Advertisements and commercials most often do not portray men as supportive caregivers to their children. A study by Gentry & Harrison in 2010 stated, "When fathers were included in commercials, none of them were portrayed as nurturers, whereas half of mothers were portrayed as nurturers.” Another research article titled “Americans' Views of Fathers' Competency as Parents through a Mass Media Lens” by Christopher Brown found that the representation of fathers in American consumer brands often perpetuates an extreme view of either “bad fathers” or “incompetent fathers.” Brown even goes as far as to say, "The double standard involves competent, wise, emotionally connected mothers who must often rescue those fathers."

This is important to note as a gloomy representation of fatherhood in the wider monoculture sphere can not only influence impressionable young men about what it means to be a father, but it can also discourage young men from starting families. If we show a defeatist portrayal of fathers in our wider culture, what message does that send to men, women and young children? Certainly not a good one!

Fatherhood Is Fun, Meaningful, and an Incredible Part of Life

Fatherhood should be something every man should aspire to; it’s fun, meaningful, and an incredibly valuable experience of life. It’s a legacy every self-confident man has aspired to for millennia, and it is undoubtedly the hallmark of stable, happy families. We must reconnect with this lost virtue and then aim to preserve it if we want to build a solid foundation for not just children, but for the future of our society.

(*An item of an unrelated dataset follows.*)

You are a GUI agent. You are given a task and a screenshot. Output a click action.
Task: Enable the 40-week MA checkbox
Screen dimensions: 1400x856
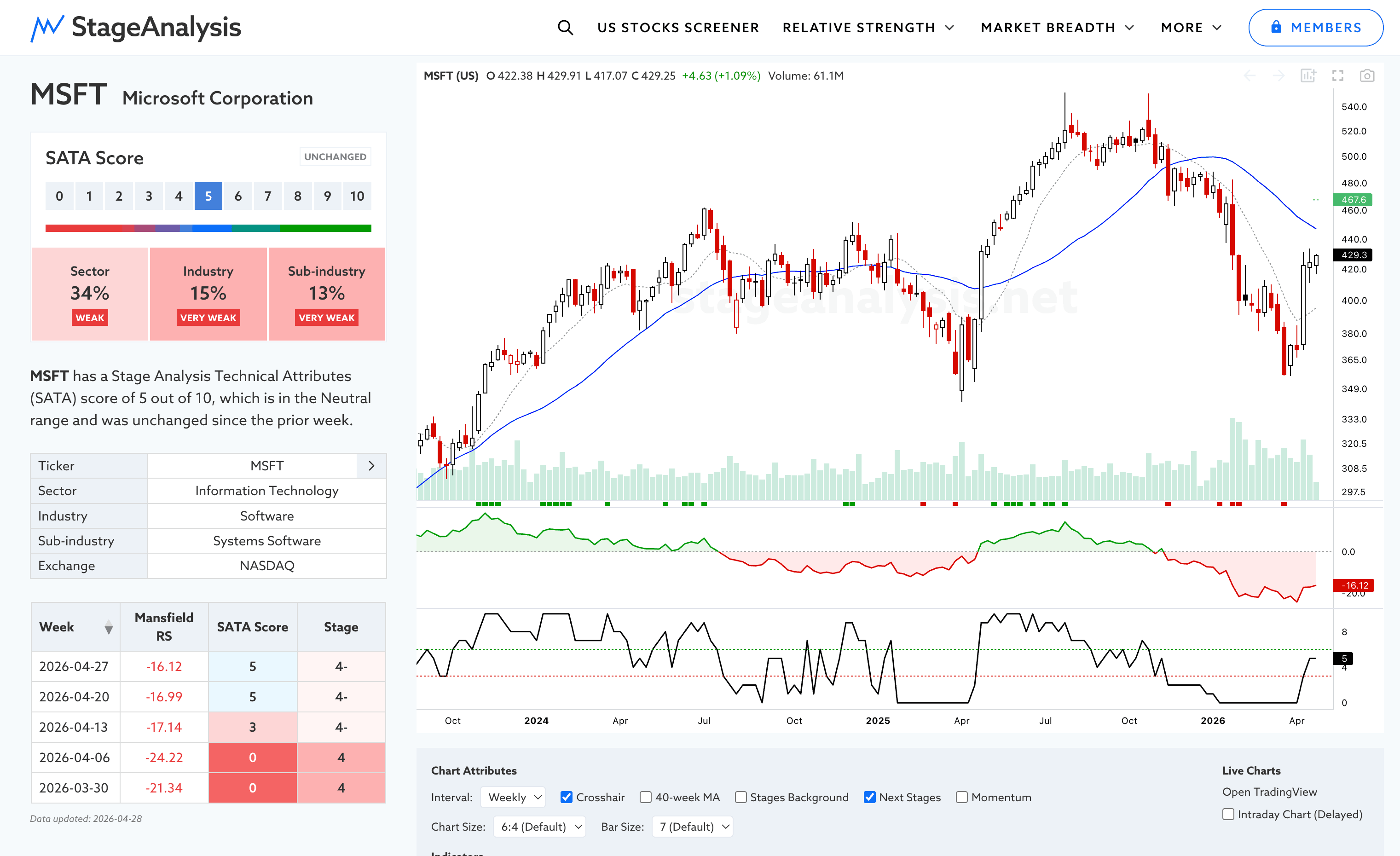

Countless psychologists have argued that the greater the involvement of a father in a child’s life, the better the children’s life outcomes. As a matter of fact, low behavioral, academic, and social outcomes for children are directly tied to the absence of strong fatherhood. Accordingly, long-term committed fatherhood should indeed be an aspirational goal for men to strive for. 

Closing Thoughts 

The truth is that raising a child with an absent father is almost the same as stealing a young child from half of their education and childhood, so why should this view be accepted as the norm in our culture? We can and should challenge this by popularizing positive portrayals of dads in our mainstream media. This could be a powerful, new cultural narrative that goes against the grain and would also likely play a massive role in how we view fatherhood. 

Most importantly, it could inspire a whole new generation of young men in our postmodern culture. Fathers are moral teachers, primary influencers, and mentors to their children; fatherhood is a precious gift which deserves to be seen as a challenge worth rising to – so let’s bring it back into fashion.